Garofalo has signed on to HF3084/ SF2494*, sponsored by Dittrich and Sen. Tom Saxhaug (DFL-Grand Rapids), a resolution to Congress approving negotiations to swap and sell 86,000 acres of school trust lands within the Boundary Waters Canoe Area to the United States Forest Service. The exchange, said Dittrich, would be worth between $60 million and $80 million that would be added to the school trust corpus, or principal, while the lands would be preserved as wilderness.

The Senate passed the bill 62-0 March 15. The House passed it 113-0 March 25. It now goes to the governor.

Schools begin to see new money

A 2008 law Dittrich sponsored has already begun to put revenue from the fund back into school districts’ pockets.
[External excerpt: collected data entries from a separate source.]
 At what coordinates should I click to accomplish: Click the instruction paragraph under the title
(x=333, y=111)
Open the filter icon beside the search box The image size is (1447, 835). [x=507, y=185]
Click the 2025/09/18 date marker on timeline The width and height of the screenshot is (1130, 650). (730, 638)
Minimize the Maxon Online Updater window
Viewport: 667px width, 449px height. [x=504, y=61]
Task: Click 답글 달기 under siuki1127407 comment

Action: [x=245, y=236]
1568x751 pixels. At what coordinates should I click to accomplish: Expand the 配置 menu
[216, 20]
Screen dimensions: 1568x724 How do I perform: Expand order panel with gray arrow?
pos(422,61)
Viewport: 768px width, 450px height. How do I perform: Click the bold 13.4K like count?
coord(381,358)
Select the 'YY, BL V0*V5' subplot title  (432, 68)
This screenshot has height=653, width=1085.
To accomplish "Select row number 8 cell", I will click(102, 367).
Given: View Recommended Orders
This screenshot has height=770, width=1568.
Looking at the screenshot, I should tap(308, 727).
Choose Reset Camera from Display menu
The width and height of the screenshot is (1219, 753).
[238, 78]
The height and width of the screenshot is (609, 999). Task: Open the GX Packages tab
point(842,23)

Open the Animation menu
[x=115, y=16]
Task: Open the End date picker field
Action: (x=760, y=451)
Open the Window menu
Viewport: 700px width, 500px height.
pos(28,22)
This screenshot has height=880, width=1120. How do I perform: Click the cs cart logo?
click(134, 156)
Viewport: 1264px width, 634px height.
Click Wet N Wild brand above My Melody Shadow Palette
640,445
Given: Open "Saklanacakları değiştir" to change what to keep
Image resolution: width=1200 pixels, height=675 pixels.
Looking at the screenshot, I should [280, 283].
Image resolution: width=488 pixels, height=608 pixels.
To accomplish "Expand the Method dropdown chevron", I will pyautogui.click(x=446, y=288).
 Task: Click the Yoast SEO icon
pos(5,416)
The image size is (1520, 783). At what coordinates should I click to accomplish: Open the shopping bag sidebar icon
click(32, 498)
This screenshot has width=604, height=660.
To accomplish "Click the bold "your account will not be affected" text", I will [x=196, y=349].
It directed that investment income from the fund be paid directly to school districts, instead of reducing general education fund payments to districts, which has been the practice since at least 1971, according to Tom Melcher, Education Department program finance director, and possibly since the late 1950s.

“This year, the only new revenue to our schools was school trust land money,” Dittrich said, in the amount of $28 per pupil.

For Patty Phillips, superintendent of North St. Paul-Maplewood-Oakdale schools, that means about $308,000 of new money. District leaders haven’t decided yet how to spend it.

“Where do we begin?” said Phillips who is a member of the Permanent School Fund Advisory Committee and went on the 2007 trip. “We have a $7 million deficit between expenditures and revenue so we will put it to good use.

“I am extremely hopeful and optimistic that we’re headed in a positive direction.”